Description of the task:
The output should be every line below that includes the word "Expand".

=== Exercise data ===

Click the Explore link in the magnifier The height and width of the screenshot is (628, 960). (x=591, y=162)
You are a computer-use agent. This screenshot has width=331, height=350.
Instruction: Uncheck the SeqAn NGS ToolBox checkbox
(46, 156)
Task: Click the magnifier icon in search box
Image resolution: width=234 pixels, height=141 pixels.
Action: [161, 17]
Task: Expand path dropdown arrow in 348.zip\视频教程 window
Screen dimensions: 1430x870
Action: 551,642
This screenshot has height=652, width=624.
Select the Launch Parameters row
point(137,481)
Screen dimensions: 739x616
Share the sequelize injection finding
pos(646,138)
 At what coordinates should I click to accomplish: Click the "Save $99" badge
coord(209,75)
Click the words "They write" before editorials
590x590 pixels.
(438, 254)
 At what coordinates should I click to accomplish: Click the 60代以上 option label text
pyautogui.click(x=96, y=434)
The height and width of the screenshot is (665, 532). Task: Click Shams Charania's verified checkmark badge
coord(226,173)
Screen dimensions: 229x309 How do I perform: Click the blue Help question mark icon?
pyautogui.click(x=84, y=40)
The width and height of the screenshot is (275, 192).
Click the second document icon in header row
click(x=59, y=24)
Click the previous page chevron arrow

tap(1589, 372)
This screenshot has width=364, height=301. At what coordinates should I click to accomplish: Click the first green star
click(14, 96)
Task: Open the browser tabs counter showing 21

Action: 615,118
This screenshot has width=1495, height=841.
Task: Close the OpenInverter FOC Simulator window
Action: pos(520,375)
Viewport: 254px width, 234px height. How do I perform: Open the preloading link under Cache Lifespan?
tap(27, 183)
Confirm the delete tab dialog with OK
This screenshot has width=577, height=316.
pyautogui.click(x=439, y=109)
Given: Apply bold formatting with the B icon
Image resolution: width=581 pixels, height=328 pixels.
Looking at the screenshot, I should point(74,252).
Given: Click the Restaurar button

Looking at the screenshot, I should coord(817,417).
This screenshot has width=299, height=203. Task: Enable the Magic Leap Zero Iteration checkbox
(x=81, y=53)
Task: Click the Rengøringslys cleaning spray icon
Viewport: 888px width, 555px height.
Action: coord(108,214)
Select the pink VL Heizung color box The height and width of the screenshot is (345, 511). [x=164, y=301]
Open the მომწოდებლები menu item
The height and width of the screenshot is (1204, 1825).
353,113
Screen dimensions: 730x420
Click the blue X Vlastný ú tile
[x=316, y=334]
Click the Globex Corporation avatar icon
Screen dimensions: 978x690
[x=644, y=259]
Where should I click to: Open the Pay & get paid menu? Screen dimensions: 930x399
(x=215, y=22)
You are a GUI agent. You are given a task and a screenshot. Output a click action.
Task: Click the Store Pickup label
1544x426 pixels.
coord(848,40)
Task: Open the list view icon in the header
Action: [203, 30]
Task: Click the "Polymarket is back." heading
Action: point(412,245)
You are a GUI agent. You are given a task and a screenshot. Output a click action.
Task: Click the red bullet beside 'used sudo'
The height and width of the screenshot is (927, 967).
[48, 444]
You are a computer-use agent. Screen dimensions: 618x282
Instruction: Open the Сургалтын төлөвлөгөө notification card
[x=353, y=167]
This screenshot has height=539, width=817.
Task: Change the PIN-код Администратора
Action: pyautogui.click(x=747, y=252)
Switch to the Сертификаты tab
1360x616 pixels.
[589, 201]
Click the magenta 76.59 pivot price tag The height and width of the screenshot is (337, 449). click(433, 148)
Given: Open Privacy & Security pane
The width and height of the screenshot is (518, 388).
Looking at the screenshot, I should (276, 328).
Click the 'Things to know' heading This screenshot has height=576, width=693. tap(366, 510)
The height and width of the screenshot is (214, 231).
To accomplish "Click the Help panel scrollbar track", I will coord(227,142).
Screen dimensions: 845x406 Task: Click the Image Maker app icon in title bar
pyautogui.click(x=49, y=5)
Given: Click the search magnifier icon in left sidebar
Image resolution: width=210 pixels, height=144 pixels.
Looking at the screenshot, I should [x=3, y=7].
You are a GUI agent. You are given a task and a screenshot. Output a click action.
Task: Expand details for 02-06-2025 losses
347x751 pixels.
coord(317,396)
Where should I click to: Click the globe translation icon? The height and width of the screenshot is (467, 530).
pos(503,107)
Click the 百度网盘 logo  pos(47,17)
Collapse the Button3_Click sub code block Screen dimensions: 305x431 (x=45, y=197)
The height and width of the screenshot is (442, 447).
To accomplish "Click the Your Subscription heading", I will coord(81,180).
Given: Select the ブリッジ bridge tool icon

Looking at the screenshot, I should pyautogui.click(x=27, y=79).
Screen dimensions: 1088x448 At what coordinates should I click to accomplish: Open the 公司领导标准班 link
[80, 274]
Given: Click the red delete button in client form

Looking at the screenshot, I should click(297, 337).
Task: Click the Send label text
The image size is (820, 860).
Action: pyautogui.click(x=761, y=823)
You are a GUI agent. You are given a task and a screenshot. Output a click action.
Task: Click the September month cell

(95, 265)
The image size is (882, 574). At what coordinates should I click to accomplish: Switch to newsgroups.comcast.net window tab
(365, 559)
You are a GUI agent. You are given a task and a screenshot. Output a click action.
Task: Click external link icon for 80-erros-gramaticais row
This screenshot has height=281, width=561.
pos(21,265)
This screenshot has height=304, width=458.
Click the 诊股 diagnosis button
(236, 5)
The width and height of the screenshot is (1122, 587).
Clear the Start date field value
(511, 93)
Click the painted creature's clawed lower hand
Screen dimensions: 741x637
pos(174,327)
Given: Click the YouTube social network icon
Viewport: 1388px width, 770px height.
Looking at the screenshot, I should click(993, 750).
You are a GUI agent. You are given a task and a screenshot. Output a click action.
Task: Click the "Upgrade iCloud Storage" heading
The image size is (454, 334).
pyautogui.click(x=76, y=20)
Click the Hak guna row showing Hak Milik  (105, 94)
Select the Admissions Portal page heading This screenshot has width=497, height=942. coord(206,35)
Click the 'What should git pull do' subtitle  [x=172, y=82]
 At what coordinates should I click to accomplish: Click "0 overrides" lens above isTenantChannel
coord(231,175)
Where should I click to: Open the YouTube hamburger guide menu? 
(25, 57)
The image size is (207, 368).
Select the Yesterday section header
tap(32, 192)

===

Answer to the problem:
Task: Expand path dropdown arrow in 348.zip\视频教程 window
Task: Expand details for 02-06-2025 losses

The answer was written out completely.